╭─ 出典

現在では、彗星はオールトの雲とエッジワース・カイパーベルトに起源をもつと考えられている。いずれも、太陽系形成期に存在した原始惑星系円盤で形成された微惑星または微惑星が集まった原始惑星が残っていると考えられている領域である。太陽から3AU以遠では比較的凝固点の高い物質がすべて凍り、岩石質の物質の総量を上回るため、微惑星の主成分は氷になる。オールトの雲は、主として木星土星が形成される付近の軌道にあった氷小天体が、形成後の木星や土星に弾き飛ばされたものと考えられ、太陽系を球殻状に取り巻いている。エッジワース・カイパーベルトは太陽系外縁部の氷小天体が惑星にまで成長できずに残ったものと考えられており、黄道面を取り巻くようにして環状に広がっている。したがって、オールト雲起源の彗星の方がエッジワース・カイパーベルト起源のものより形成温度が高いと考えられている。

彗星は質量が小さく、軌道が楕円であるため、周期的に巨大な惑星に接近し、その度に彗星の軌道は摂動を受け変わる。短周期彗星は、遠日点までの距離が、巨大な惑星の軌道半径と同じになるような強い傾向が見られる。これらは木星族土星族天王星族海王星族の彗星などと呼ばれる。その中でも、木星の軌道付近に遠日点を持つ木星族の彗星が特に多い。オールトの雲からやってきた彗星は、しばしば巨大な惑星に接近し、重力の強い影響を受ける。特に木星は、他の惑星を全て合計したより2倍以上大きな質量を持っているため、非常に大きな摂動を彗星に与える。なお、もし、木星や土星のような巨大惑星がなければ、現実より多くの彗星が太陽系中心部に侵入し、一部は地球と衝突して生命の進化に悪影響を与えただろう、という説がある(惑星の居住可能性#グッド・ジュピターを参照)

また、重力的な相互作用により軌道が変わったため、過去数十年や数世紀の間に発見された周期彗星のうち、その彗星が将来どこに現れるか予測できるほど良く軌道が定まっていなかったいくつかが見失われている。しかし、時折、「新」彗星の過去の軌道を遡ることにより、古い「見失われた」彗星と同一だと判明することがある。その例として、テンペル・スイフト・LINEAR彗星が挙げられる。この彗星は1869年に発見され、「テンペル・スイフト彗星」と命名されたが、木星の摂動により軌道が変わり、1908年以降見失われていた。しかし、2001年LINEARが偶然発見した「LINEAR彗星」(C/2001 X3) が、発見後しばらくしてテンペル・スイフト彗星と同一の天体だと判明し、93年ぶりの再発見が認定されるとともに、名前がテンペル・スイフト・LINEAR彗星に変更されることとなった。

╰─

_課題説明_.
出典が述べるテンペル・スイフト・LINEAR彗星の経緯で、この天体に付けられた名称と符号をすべて列挙せよ。

╭─ 提供項目

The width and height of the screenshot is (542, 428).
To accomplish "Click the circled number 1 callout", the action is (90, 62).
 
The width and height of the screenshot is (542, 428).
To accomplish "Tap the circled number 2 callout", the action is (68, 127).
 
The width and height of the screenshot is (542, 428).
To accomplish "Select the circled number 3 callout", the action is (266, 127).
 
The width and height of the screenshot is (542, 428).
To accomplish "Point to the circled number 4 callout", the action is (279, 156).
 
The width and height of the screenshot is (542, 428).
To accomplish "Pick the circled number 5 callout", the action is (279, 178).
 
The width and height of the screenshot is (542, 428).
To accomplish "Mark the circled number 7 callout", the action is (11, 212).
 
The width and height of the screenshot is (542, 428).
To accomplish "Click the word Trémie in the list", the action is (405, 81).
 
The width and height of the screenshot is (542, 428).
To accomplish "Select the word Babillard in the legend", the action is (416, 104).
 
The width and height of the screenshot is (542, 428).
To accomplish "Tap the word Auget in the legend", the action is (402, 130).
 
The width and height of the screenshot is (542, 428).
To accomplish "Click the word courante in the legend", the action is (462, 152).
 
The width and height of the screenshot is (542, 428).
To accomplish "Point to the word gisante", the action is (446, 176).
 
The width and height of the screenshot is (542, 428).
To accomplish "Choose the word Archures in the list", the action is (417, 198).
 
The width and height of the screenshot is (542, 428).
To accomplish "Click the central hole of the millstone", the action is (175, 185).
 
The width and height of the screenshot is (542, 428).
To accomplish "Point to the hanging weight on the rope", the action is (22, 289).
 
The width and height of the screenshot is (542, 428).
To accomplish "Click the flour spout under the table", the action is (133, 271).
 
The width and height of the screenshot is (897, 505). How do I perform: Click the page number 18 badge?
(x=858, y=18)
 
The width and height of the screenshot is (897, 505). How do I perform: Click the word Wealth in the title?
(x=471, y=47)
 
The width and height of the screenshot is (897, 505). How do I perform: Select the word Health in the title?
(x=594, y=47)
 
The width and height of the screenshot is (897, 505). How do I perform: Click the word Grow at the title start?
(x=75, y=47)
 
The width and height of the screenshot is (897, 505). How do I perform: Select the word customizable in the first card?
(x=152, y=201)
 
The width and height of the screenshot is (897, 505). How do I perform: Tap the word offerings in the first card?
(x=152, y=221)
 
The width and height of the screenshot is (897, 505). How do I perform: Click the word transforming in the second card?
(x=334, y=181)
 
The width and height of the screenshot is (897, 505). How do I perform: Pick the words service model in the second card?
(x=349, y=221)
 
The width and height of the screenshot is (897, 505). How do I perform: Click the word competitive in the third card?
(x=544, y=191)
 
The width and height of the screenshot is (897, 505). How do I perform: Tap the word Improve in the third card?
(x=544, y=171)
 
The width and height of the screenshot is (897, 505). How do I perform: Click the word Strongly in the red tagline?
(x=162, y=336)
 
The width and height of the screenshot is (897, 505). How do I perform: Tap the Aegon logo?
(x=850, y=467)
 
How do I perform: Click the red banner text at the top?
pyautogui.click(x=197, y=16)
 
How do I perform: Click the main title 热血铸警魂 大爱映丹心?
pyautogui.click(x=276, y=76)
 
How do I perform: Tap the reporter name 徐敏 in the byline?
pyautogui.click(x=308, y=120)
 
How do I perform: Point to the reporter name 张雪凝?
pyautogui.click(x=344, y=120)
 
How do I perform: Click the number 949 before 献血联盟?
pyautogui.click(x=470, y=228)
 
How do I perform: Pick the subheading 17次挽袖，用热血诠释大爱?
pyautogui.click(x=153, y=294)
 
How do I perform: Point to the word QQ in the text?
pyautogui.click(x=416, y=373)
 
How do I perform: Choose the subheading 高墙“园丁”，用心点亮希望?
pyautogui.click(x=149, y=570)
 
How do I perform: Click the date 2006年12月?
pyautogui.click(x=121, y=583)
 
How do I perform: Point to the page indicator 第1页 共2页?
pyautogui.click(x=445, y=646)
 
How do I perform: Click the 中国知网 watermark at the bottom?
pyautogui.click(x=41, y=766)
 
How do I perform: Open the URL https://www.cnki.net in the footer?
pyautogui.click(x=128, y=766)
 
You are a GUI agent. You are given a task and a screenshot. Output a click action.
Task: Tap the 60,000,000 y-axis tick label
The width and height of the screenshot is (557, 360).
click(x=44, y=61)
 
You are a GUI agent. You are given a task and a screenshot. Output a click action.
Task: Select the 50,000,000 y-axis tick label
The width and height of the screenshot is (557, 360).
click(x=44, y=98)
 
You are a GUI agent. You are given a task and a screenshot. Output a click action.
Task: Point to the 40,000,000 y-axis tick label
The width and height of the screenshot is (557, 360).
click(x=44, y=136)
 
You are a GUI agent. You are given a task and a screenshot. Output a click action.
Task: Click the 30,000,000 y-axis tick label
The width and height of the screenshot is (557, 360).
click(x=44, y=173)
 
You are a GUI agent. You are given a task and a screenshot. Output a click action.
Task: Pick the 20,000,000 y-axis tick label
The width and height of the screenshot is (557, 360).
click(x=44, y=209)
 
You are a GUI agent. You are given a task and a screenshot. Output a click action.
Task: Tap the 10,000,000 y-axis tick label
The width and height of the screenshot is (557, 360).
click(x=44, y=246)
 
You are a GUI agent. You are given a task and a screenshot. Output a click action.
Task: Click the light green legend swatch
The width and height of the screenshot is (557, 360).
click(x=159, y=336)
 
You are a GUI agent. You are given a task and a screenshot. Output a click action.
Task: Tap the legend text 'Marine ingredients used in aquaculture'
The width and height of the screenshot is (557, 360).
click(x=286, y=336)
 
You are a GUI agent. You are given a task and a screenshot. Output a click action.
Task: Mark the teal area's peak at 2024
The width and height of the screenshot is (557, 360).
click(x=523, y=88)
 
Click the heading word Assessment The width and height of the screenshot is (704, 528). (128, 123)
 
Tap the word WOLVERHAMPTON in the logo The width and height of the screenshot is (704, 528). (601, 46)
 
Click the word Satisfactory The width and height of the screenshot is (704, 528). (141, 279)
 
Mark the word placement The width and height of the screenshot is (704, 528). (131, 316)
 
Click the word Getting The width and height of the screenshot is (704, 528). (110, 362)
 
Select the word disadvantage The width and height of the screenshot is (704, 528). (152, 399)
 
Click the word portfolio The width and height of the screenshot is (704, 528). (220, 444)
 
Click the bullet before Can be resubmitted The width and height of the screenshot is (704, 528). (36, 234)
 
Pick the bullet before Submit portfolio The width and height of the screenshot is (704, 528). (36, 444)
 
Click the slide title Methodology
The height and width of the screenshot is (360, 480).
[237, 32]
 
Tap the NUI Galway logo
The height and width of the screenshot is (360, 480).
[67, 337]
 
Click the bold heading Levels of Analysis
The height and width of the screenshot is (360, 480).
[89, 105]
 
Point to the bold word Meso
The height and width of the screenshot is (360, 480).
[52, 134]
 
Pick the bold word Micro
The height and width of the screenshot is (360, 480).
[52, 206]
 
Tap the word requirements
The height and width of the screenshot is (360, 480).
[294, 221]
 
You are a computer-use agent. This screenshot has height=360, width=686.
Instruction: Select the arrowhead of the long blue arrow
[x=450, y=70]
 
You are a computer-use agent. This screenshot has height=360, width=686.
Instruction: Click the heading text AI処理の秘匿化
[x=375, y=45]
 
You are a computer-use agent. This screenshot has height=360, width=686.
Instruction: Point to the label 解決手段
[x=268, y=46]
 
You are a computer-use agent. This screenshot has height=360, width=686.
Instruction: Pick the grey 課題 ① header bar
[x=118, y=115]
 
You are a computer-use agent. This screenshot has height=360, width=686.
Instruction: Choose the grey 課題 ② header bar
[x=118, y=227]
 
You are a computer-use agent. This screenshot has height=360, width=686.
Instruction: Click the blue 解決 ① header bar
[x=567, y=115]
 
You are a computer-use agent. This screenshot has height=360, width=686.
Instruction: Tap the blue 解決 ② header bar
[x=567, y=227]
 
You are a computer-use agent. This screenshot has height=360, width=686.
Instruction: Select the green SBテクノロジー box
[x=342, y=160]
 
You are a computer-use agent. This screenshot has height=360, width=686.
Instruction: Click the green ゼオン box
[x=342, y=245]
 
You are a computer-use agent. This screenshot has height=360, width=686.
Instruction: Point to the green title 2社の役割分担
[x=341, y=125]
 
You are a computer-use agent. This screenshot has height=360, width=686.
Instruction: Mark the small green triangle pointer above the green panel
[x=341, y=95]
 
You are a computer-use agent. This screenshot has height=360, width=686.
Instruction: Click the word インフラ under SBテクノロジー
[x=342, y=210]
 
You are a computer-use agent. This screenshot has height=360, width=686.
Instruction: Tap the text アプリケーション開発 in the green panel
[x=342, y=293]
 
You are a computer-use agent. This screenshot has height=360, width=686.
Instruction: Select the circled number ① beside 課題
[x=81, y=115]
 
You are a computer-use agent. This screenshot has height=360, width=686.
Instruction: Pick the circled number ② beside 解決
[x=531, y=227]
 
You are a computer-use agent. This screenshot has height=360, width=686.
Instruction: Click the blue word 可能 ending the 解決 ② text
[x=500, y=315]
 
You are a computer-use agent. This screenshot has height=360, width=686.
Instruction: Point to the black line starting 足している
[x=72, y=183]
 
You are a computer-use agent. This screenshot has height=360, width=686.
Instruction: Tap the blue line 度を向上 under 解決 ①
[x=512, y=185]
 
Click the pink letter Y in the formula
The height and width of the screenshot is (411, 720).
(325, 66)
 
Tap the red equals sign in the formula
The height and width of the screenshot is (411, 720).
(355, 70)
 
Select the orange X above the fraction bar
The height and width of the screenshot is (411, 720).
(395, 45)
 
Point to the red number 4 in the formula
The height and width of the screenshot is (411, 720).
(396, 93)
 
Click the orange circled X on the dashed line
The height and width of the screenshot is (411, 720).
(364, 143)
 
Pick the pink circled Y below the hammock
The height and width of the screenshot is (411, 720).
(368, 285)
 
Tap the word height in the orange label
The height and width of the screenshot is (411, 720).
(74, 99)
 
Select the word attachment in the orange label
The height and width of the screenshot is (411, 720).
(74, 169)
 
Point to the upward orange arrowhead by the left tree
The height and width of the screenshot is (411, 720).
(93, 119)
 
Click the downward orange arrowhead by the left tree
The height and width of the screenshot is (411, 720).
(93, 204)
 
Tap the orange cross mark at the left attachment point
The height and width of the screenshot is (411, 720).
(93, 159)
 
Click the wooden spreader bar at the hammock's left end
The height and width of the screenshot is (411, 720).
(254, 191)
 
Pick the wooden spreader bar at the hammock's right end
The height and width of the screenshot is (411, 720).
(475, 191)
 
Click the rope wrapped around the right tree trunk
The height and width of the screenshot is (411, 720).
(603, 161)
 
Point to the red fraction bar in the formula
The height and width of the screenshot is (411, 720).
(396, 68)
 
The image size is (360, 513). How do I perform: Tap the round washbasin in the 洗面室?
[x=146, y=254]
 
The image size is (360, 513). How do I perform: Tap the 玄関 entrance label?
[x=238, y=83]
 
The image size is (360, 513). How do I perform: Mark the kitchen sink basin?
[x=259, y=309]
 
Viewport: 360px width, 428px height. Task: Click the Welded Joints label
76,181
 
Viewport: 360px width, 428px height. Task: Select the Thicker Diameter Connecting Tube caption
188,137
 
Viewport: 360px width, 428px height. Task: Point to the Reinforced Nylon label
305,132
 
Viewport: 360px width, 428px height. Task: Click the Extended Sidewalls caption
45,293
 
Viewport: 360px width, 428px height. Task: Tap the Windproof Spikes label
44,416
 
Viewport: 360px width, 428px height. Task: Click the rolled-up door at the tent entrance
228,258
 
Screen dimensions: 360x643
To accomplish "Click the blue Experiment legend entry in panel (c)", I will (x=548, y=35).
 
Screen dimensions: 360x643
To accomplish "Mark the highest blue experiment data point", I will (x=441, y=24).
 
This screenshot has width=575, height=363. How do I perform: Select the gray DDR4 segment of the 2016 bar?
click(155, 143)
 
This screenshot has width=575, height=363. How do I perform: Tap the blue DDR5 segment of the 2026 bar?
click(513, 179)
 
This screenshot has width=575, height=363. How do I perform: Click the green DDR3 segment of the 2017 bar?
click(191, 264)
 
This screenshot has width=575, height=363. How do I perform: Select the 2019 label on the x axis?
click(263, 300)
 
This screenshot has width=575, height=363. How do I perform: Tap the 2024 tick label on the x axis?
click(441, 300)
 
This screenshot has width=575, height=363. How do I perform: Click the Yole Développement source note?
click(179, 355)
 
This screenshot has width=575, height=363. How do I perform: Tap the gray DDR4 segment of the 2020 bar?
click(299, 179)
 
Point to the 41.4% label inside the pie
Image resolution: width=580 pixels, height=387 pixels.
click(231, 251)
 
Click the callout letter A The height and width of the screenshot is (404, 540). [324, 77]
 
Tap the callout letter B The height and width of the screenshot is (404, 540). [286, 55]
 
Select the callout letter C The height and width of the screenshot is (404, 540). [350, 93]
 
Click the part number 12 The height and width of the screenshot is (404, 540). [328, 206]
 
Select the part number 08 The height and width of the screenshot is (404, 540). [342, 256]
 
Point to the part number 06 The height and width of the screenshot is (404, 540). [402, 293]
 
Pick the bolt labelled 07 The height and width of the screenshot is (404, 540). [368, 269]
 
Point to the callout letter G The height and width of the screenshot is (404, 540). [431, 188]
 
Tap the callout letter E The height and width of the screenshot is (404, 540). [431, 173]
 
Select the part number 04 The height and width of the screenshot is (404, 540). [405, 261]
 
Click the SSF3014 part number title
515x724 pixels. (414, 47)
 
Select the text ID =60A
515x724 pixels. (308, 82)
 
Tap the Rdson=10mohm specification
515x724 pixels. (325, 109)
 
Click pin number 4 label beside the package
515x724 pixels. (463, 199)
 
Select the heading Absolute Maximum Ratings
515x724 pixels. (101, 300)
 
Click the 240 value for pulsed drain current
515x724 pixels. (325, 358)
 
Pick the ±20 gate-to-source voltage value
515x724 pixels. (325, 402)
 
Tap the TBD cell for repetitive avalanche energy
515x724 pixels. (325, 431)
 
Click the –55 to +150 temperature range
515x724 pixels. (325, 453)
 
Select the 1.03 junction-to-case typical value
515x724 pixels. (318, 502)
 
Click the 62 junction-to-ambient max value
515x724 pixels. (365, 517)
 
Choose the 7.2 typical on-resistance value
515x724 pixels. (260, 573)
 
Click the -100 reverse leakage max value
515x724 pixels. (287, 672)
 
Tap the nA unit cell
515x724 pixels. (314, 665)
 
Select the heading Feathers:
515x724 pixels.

╰─

_解答_.
- テンペル・スイフト彗星
- LINEAR彗星
- C/2001 X3
- テンペル・スイフト・LINEAR彗星